Careening down a steep hill on inline skates, hair flowing behind like the mane of a wild mustang, cerulean blue sky overhead, with my faithful dog loping at my side, life felt like it couldn’t get any better.
I am not sure just when I realized that managing the curve of the cul-de-sac at the bottom of the steep hill at top speed like I anticipated would require that I “take out” my dog who was loping in a straight trajectory (inside the circle I planned to navigate). I knew instantly I had a choice to make: Either take out my dog by curving into him or jump the curb at the end of the cul-de-sac and hope for the best…an intentional rolling tumble on the grass, perhaps. That seemed the more promising of the options. I was an advanced inline skater, but nothing could have prepared me for what that maneuver would require.
Too late. The decision was made for me. A third option I hadn’t considered.
Next thing I knew, I was on my back in the gutter, stopped instantly (and violently) when my foot, not having cleared the jump as intended, slammed, instead, into a storm drain. I sat up in the street and extricated my skate-ensconced foot from the storm drain. My body faced north, but my foot pointed south. What a strange sensation it was to look upon my foot at that preposterous angle. It really didn’t compute. It still felt like my foot was “on” right. But it clearly wasn’t.
Within minutes I heard the siren of an approaching ambulance. The neighbors gathered around. I was swept up and off to the hospital where my ankle was “relocated” (and later would require two surgeries) and my leg was set in a cast–radiographs revealed a spiral fracture just below the knee. Not the best of days for me.
I guess this is what it means to be “stopped dead in your tracks.”
That was almost 13 years ago (Easter Sunday was the special day it happened).
Recently, soon after this website was revamped, I launched a blog series about navigating through trials differently. My goal was to encourage others to get and stay on the Path of Praise … no matter what. Facing my own trial at the time (which is ongoing), I shared the strategies God has taught me to use to be sure I keep my focus on HIM instead of on anything and everything else. I was on a roll sharing a lot of material with you! The content was encouraging me, even if the blog stats reflected that not many others were reading it. LOL!
Then, I posted about Forgiveness and listed four different “kinds” of forgiveness that it is important to deal with in order to navigate through trials as victORs rather than as victIMs.
I intended to post about each of the four in succession over the course of two weeks. I posted about forgiving yourself and followed that with a post about seeking the forgiveness of others–something that seems counter-intuitive when our trial is due to the way others are treating us. So far so good.

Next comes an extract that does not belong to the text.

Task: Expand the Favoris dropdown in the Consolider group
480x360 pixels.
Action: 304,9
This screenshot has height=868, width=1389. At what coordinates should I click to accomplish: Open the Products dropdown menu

The third type of forgiveness, though–forgiving others–is where my heart met that storm drain and I was stopped dead in my tracks. Ouch. DOING this won’t be as easy as writing about it. And I didn’t want to write about it without doing it now. I know that the process I have gone through in the past to forgive others has been transformative! But right now it feels overwhelming…to do it…well…now. On one level, the level I keep pointing to so God knows I mean well–I am “living forgiving” (as Beth Moore might say). But I can tell that I have done the dance of “sanctified denial.” There is more here. I need to deal with the more.
I guess forgiveness is a bigger challenge when you know the person who has wronged you will continue to act the same–will continue to wound you–and there is no (godly) escape from the situation.
So, metaphorically speaking, I have extricated my “dislocated” heart from the “storm drain.” I am getting my bearings again. I was going along so smoothly–so arrogantly–with my series here before that. Now what?
I don’t know, but I think I will be writing about that as it happens. Maybe it will serve a redemptive purpose. I figured I needed to come clean.
How about you? Do you have someone you need to forgive? Are you in a situation where you know you will continue to be wounded by the very person you are called to forgive? What do you think God is calling you to do in this situation?